Recorded data
· · · · ·

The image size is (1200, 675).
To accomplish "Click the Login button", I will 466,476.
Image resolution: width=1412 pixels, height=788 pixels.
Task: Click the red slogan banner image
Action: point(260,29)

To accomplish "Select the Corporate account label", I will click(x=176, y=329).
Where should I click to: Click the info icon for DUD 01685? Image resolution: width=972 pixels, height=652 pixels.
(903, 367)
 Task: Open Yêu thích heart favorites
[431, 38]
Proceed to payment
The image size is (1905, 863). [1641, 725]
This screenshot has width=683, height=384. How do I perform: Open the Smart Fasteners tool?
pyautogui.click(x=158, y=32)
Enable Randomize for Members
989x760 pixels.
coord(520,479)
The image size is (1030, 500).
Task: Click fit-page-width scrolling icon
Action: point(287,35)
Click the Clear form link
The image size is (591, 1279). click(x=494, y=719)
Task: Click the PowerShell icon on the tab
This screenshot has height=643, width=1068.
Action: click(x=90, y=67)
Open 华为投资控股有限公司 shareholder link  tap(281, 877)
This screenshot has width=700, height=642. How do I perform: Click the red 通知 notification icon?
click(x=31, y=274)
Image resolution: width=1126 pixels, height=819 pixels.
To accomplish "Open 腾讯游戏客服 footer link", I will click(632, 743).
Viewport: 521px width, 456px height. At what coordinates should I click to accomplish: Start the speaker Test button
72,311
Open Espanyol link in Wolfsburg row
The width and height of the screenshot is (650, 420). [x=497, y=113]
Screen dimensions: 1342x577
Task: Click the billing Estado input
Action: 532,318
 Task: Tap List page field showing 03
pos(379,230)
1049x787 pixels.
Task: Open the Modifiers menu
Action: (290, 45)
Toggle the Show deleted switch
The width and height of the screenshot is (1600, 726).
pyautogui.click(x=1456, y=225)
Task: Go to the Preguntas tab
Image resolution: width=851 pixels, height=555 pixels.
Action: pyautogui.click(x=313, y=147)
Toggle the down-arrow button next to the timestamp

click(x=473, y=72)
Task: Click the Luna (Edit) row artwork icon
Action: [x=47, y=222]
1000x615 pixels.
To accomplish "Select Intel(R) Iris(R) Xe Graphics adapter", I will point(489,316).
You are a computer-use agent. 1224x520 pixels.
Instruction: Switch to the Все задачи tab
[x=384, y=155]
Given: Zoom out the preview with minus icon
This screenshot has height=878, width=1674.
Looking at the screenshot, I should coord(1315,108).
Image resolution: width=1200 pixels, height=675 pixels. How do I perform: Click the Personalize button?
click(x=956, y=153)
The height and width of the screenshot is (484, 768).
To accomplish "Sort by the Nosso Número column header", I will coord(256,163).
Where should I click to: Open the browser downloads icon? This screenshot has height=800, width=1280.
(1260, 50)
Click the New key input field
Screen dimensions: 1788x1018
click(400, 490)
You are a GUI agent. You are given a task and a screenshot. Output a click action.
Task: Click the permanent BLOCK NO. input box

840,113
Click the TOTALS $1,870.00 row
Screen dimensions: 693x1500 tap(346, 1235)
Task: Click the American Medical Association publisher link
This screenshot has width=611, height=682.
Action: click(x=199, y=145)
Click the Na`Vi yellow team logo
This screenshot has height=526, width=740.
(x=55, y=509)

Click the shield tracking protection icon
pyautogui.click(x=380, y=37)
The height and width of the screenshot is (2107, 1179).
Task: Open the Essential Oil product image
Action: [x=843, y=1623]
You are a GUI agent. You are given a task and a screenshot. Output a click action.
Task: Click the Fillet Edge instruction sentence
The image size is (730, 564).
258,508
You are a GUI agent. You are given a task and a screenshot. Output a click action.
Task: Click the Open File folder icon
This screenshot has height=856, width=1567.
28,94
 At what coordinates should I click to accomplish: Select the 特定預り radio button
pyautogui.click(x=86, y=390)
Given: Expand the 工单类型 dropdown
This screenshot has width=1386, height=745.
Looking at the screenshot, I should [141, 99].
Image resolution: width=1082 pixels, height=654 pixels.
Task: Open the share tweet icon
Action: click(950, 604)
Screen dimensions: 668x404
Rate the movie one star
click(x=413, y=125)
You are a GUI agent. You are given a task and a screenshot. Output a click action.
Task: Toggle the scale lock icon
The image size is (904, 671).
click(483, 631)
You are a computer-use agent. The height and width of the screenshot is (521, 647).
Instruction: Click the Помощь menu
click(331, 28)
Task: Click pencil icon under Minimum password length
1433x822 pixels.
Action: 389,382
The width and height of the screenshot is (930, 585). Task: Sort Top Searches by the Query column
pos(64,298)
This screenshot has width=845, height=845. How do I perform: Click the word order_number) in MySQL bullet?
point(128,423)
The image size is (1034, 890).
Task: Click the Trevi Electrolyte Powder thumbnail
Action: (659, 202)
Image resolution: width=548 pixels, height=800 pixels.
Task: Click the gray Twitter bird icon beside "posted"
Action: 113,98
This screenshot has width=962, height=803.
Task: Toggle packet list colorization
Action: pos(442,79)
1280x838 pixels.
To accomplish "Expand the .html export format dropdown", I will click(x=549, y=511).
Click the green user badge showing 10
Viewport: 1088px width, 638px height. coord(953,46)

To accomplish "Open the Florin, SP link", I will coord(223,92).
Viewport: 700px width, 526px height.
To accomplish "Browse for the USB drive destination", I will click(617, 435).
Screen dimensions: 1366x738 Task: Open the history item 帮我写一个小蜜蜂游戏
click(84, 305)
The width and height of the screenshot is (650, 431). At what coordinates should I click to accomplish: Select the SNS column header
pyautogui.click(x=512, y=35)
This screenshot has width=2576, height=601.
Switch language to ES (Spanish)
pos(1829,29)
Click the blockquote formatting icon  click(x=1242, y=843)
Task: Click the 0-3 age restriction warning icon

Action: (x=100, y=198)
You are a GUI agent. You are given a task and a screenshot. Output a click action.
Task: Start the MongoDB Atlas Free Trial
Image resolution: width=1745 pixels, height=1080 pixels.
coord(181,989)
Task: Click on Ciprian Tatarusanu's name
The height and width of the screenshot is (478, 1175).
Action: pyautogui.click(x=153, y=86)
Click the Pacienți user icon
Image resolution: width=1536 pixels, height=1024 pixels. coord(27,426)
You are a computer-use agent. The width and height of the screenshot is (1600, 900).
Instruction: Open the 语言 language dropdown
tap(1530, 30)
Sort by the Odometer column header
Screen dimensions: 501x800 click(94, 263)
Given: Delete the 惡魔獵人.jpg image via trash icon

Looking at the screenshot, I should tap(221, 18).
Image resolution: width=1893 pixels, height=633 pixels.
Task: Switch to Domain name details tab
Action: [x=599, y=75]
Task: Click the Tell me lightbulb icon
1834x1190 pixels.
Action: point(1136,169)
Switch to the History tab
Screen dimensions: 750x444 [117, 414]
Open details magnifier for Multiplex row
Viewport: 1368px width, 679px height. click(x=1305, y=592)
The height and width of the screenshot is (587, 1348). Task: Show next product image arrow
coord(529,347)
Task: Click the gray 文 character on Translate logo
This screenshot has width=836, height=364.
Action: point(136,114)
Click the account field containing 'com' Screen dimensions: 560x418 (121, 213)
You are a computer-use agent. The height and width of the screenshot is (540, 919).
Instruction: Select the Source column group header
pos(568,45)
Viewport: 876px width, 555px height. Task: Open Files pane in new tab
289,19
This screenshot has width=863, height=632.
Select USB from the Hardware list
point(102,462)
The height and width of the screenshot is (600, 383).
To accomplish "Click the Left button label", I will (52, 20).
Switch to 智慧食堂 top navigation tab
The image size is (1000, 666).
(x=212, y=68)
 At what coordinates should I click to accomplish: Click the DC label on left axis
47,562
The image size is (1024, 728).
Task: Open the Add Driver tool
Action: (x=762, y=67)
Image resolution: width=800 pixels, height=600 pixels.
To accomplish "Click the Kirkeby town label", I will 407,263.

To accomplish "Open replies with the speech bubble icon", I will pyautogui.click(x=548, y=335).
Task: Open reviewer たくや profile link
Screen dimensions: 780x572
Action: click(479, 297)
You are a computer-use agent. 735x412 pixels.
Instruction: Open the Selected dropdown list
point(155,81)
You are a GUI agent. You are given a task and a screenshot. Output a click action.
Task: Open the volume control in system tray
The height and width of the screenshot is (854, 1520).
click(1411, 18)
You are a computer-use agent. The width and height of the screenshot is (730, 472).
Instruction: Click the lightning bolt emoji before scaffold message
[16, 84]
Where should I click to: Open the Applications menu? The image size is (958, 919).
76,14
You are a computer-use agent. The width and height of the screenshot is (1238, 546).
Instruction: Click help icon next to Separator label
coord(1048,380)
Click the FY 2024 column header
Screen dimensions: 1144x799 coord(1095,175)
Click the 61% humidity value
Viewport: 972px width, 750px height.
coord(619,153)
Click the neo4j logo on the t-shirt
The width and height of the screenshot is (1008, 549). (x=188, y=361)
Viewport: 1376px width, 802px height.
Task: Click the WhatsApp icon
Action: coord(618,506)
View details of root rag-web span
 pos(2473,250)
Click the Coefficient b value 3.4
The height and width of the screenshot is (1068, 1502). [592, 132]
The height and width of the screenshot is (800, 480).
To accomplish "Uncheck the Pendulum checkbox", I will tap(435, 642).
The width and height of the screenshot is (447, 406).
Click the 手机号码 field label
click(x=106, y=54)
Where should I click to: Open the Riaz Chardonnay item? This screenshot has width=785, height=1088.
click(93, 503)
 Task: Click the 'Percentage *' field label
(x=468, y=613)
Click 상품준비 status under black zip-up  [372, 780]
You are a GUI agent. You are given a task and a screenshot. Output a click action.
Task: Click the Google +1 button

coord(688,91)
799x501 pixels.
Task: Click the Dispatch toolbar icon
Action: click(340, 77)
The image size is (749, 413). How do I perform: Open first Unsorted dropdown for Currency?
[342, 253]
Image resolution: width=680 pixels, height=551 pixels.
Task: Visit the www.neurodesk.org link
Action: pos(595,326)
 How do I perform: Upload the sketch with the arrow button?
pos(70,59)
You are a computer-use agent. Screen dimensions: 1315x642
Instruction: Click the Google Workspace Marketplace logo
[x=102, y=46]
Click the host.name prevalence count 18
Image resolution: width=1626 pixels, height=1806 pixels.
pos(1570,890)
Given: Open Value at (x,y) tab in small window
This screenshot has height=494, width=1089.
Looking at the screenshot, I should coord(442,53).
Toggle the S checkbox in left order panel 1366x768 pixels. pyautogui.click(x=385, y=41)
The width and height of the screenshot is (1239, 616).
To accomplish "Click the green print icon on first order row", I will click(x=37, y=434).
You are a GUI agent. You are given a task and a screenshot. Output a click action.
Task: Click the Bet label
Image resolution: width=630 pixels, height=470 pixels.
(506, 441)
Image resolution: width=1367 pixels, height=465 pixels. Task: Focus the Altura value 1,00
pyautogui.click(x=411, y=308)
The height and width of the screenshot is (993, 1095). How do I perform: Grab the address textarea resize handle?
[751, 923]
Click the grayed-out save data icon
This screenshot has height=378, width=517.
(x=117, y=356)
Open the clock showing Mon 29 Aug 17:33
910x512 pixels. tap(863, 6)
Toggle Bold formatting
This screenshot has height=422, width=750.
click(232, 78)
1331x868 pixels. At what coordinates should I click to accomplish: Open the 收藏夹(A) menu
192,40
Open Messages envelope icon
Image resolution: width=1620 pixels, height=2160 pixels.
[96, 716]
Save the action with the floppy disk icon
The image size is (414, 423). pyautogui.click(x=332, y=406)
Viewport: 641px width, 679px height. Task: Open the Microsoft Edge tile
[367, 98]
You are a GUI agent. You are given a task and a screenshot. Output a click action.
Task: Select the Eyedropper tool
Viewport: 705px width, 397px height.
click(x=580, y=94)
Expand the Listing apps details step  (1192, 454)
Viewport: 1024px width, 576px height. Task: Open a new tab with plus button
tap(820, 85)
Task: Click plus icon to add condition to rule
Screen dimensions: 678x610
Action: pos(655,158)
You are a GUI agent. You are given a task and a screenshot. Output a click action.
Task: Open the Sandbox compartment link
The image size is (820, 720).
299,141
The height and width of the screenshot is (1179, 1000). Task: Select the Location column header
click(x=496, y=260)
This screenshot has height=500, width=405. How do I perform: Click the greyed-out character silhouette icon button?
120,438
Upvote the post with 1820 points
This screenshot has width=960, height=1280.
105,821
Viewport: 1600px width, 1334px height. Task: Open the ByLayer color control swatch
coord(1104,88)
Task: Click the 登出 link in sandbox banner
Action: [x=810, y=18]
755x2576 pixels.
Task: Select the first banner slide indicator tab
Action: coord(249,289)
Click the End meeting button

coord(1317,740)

· · · · ·

# What you should do:
An exact copy of the lines above between the line holding "特定預り radio button" and the line holding "1280x838 pixels.", inclusive, is the whole answer.

# The completed task:
 At what coordinates should I click to accomplish: Select the 特定預り radio button
pyautogui.click(x=86, y=390)
Given: Expand the 工单类型 dropdown
This screenshot has width=1386, height=745.
Looking at the screenshot, I should [141, 99].
Image resolution: width=1082 pixels, height=654 pixels.
Task: Open the share tweet icon
Action: click(950, 604)
Screen dimensions: 668x404
Rate the movie one star
click(x=413, y=125)
You are a GUI agent. You are given a task and a screenshot. Output a click action.
Task: Toggle the scale lock icon
The image size is (904, 671).
click(483, 631)
You are a computer-use agent. The height and width of the screenshot is (521, 647).
Instruction: Click the Помощь menu
click(331, 28)
Task: Click pencil icon under Minimum password length
1433x822 pixels.
Action: 389,382
The width and height of the screenshot is (930, 585). Task: Sort Top Searches by the Query column
pos(64,298)
This screenshot has width=845, height=845. How do I perform: Click the word order_number) in MySQL bullet?
point(128,423)
The image size is (1034, 890).
Task: Click the Trevi Electrolyte Powder thumbnail
Action: (659, 202)
Image resolution: width=548 pixels, height=800 pixels.
Task: Click the gray Twitter bird icon beside "posted"
Action: 113,98
This screenshot has width=962, height=803.
Task: Toggle packet list colorization
Action: pos(442,79)
1280x838 pixels.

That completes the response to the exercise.